▸ PROBLEM TO SOLVE: Pull out each line below that contains the string "Viewport", copying those lines in full.

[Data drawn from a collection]
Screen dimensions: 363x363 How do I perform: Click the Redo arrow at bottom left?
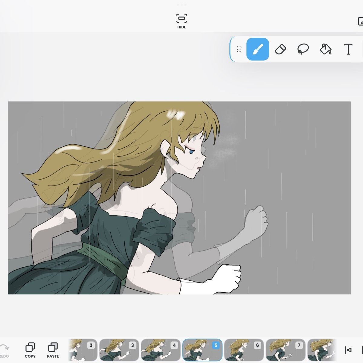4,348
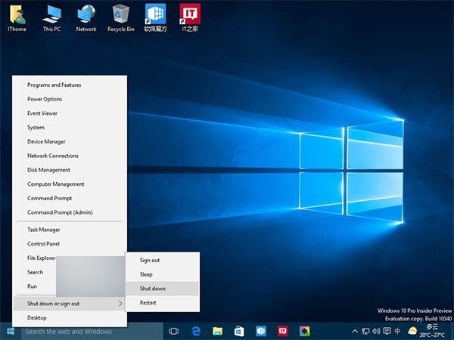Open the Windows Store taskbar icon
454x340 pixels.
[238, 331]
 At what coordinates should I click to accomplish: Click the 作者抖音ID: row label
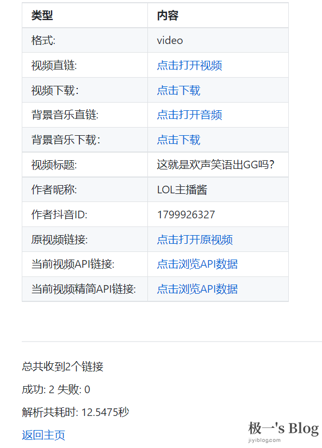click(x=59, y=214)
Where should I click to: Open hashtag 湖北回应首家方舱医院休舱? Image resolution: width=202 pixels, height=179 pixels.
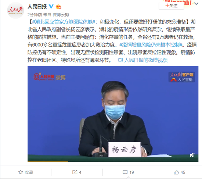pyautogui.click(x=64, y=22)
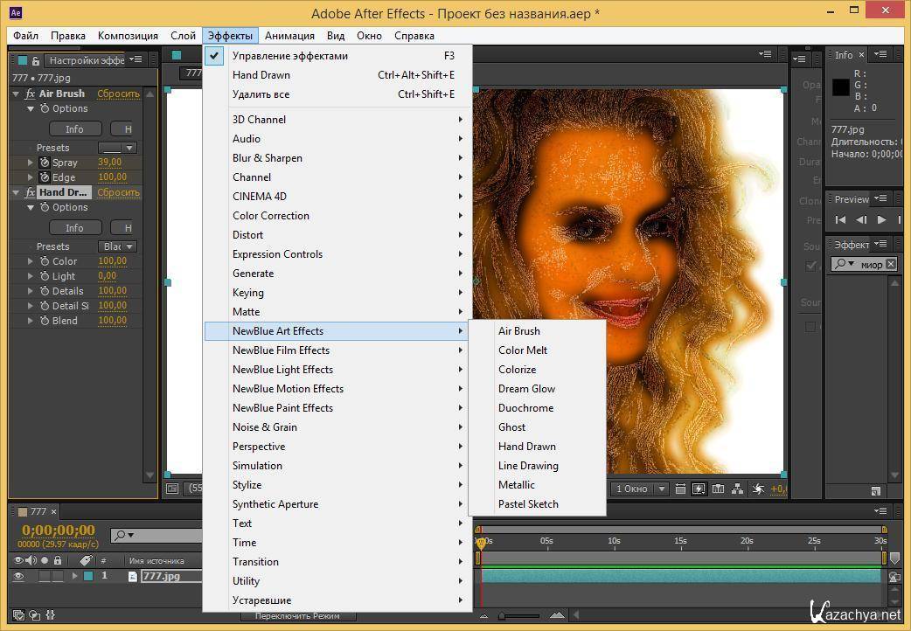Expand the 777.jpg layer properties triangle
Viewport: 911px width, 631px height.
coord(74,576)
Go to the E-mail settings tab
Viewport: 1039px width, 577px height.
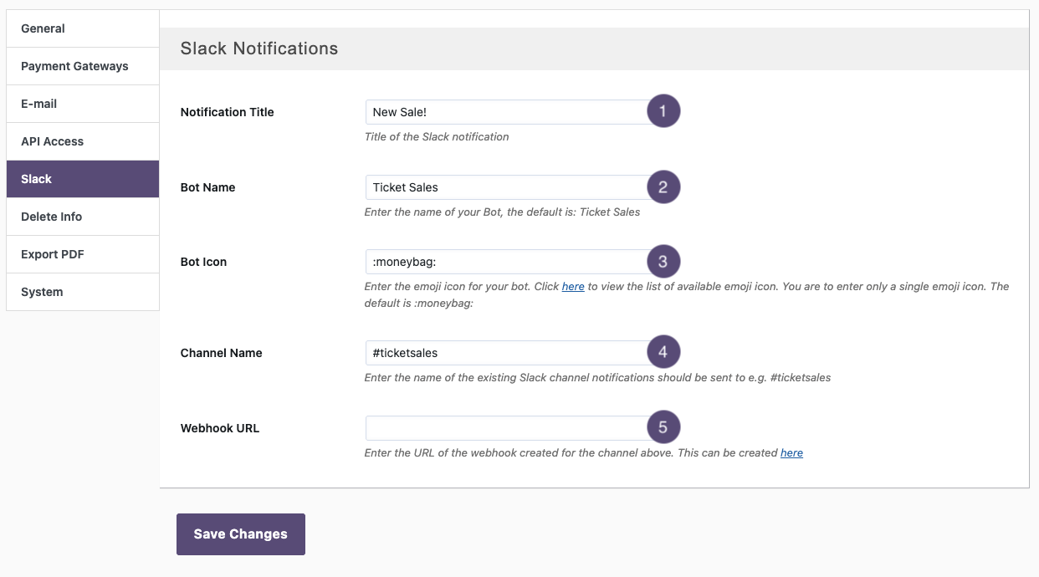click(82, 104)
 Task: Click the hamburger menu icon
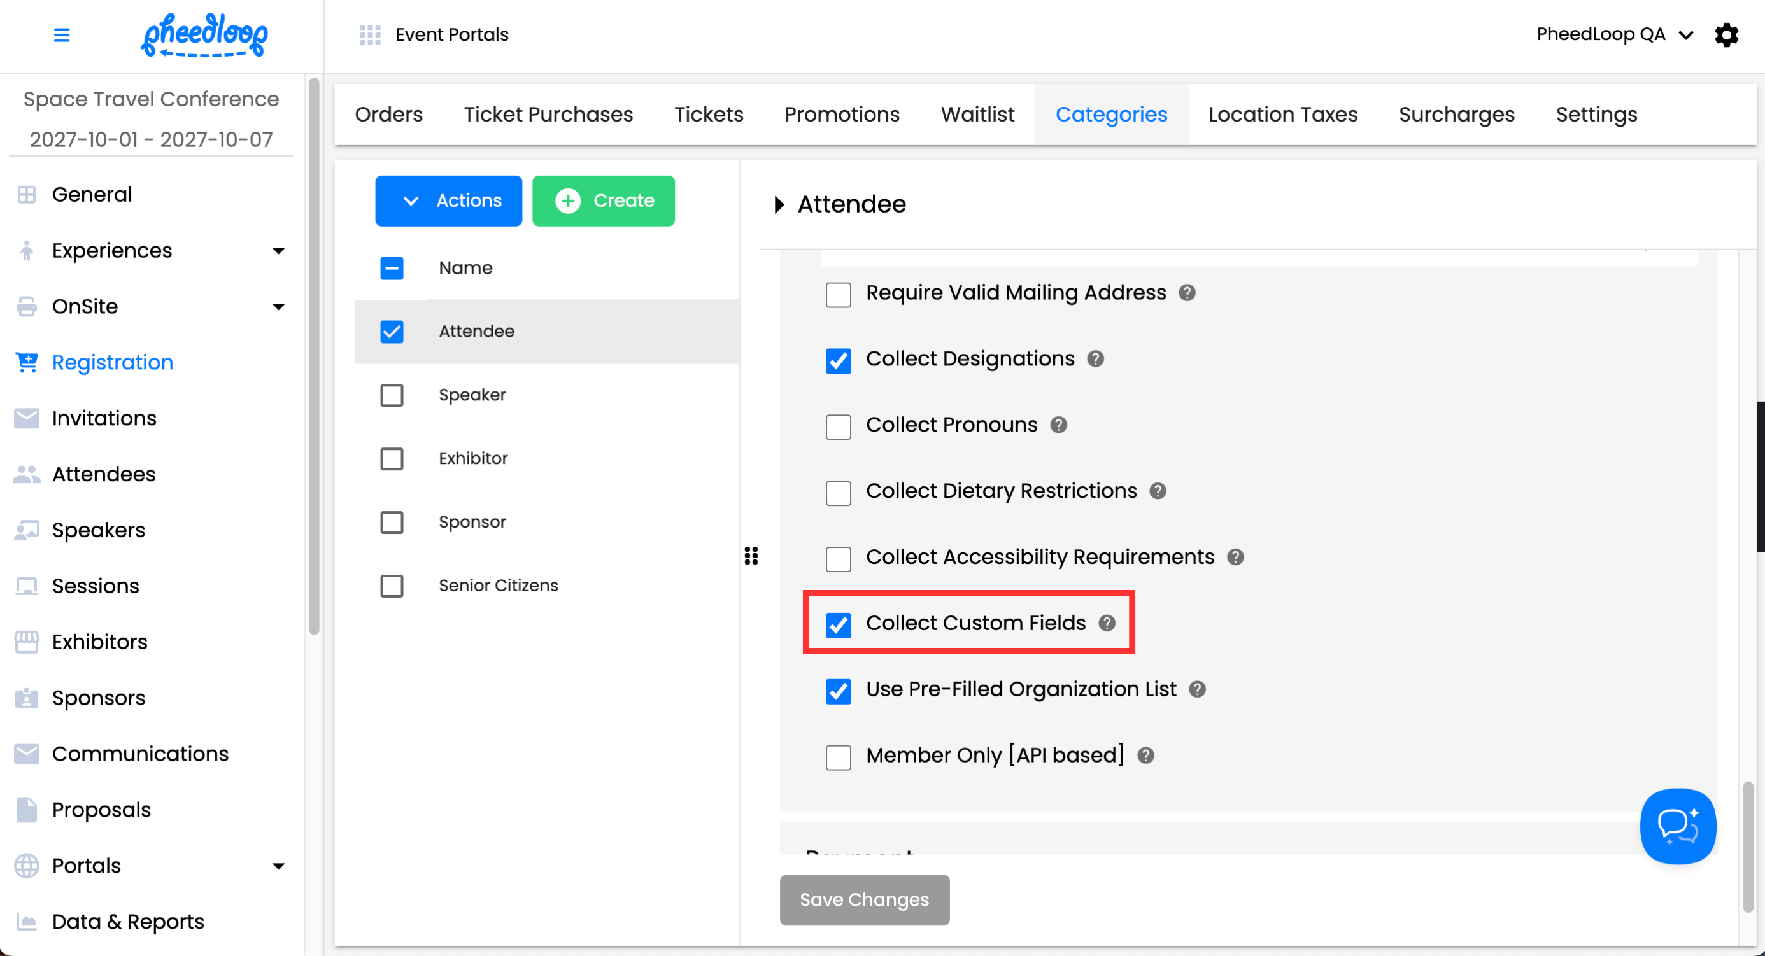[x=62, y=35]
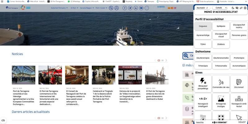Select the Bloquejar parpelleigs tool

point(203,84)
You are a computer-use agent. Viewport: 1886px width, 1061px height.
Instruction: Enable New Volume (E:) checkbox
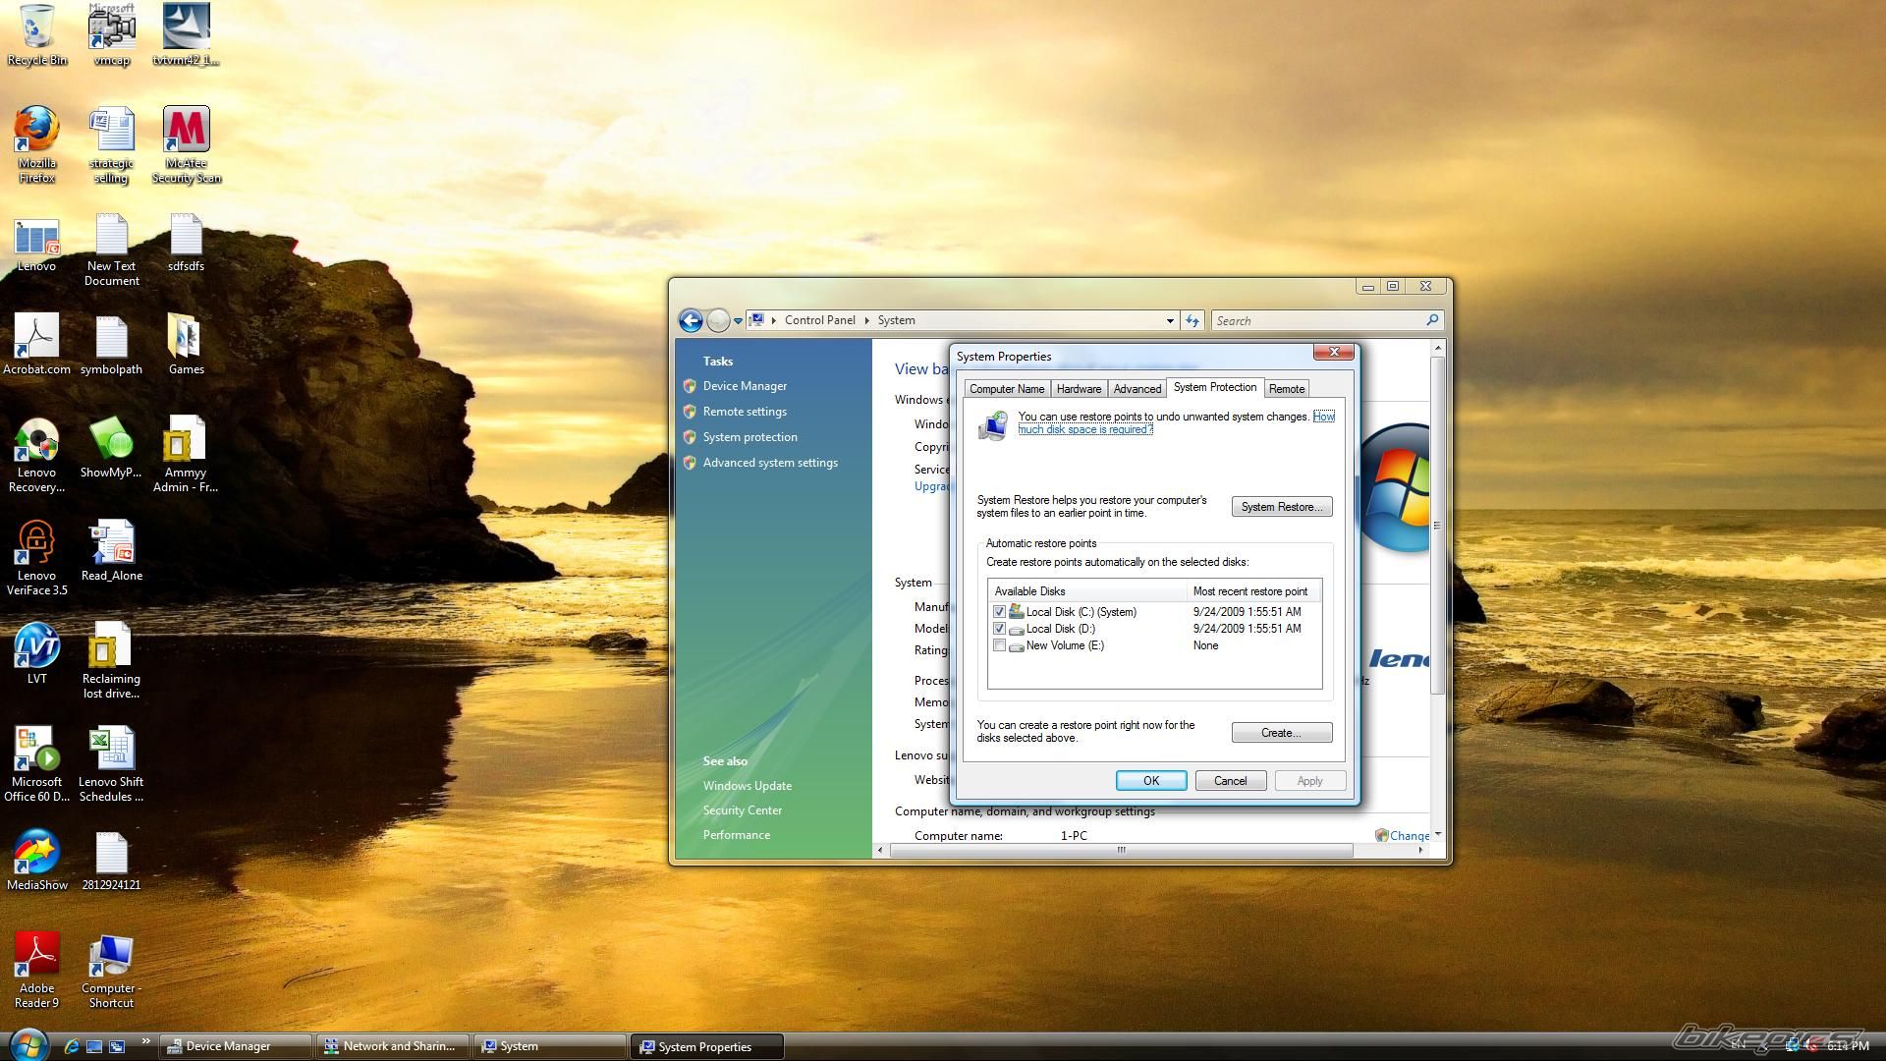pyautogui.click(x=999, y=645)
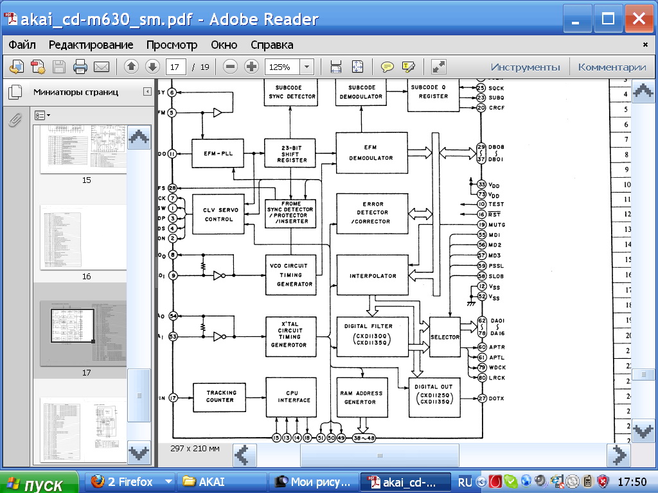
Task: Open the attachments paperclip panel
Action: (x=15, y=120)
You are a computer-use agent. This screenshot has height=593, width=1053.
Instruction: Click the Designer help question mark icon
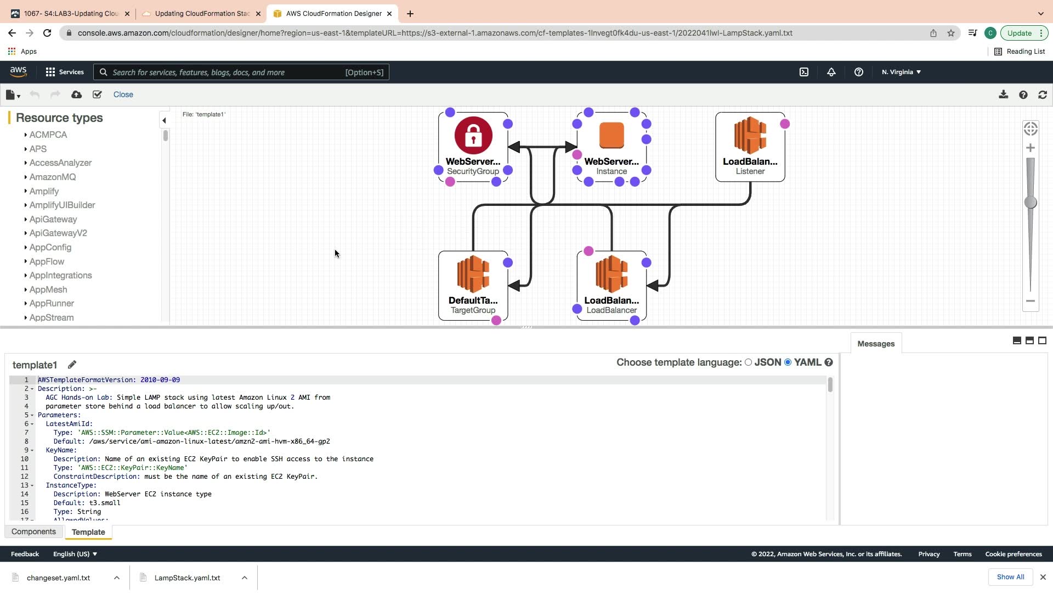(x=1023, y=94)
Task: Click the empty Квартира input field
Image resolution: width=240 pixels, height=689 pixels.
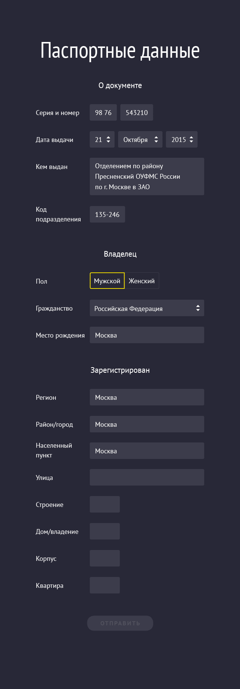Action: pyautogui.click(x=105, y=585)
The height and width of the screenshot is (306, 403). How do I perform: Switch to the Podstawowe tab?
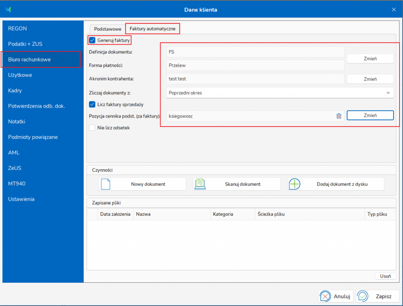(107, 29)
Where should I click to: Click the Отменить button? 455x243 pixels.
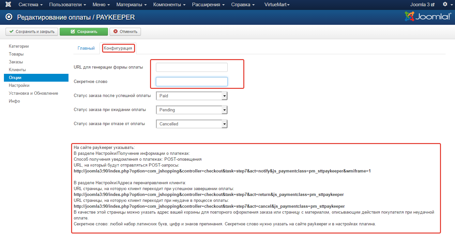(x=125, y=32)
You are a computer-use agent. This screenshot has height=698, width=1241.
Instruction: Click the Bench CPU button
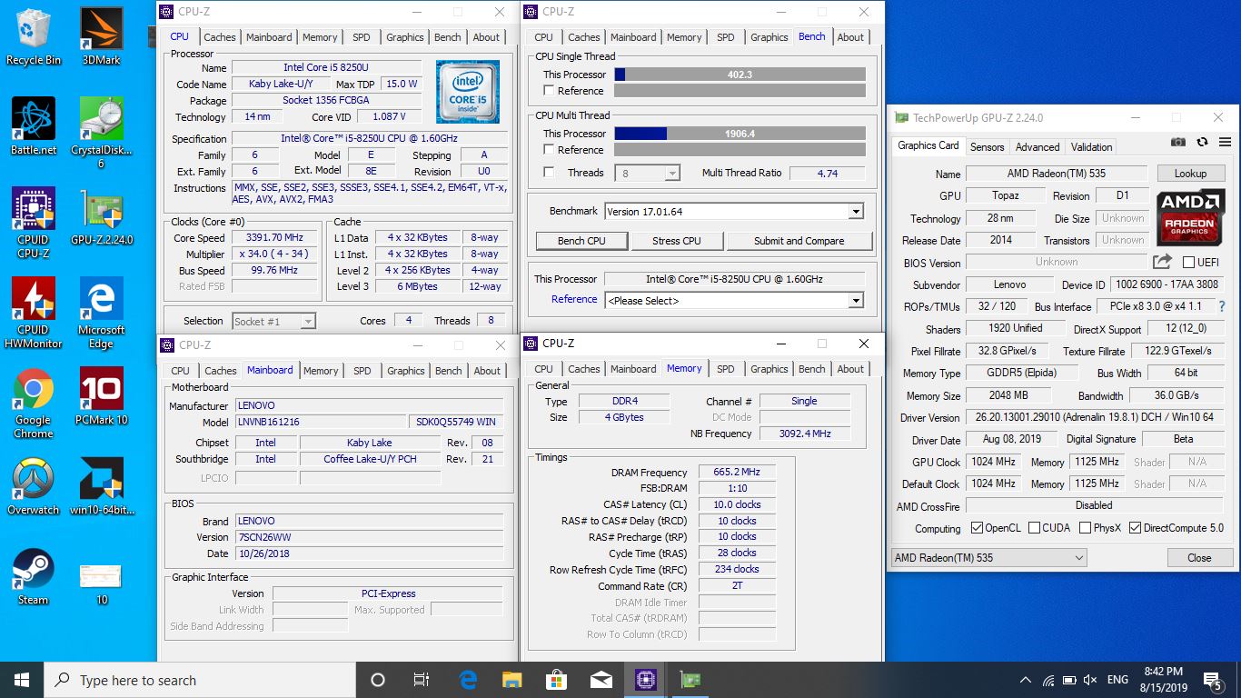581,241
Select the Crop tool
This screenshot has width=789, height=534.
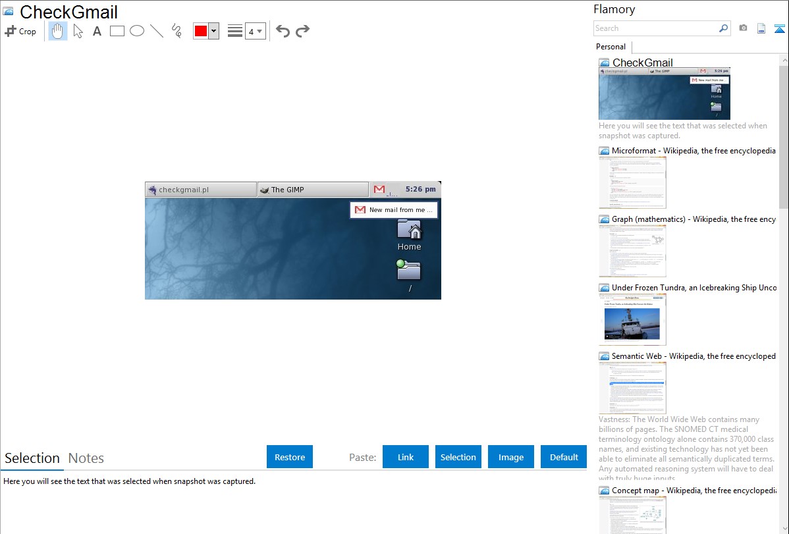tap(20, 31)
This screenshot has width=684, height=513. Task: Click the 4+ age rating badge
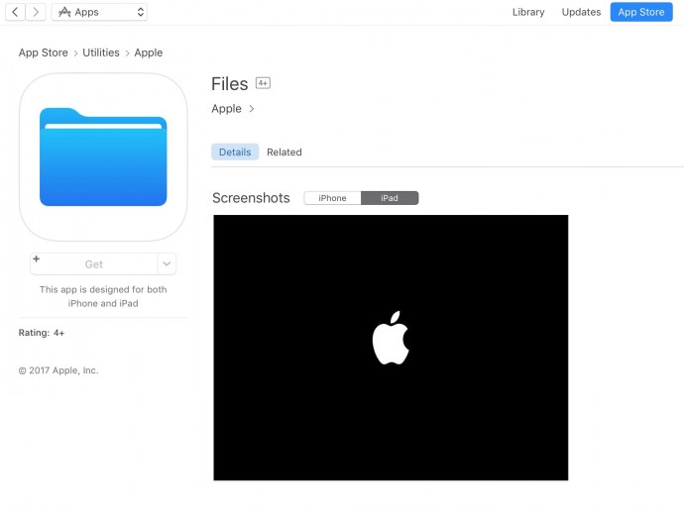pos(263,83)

▸ WRITTEN RESPONSE:
Viewport: 911px width, 631px height.
Viewport: 1039px width, 577px height.
You are a computer-use agent. Viewport: 1886px width, 1061px height.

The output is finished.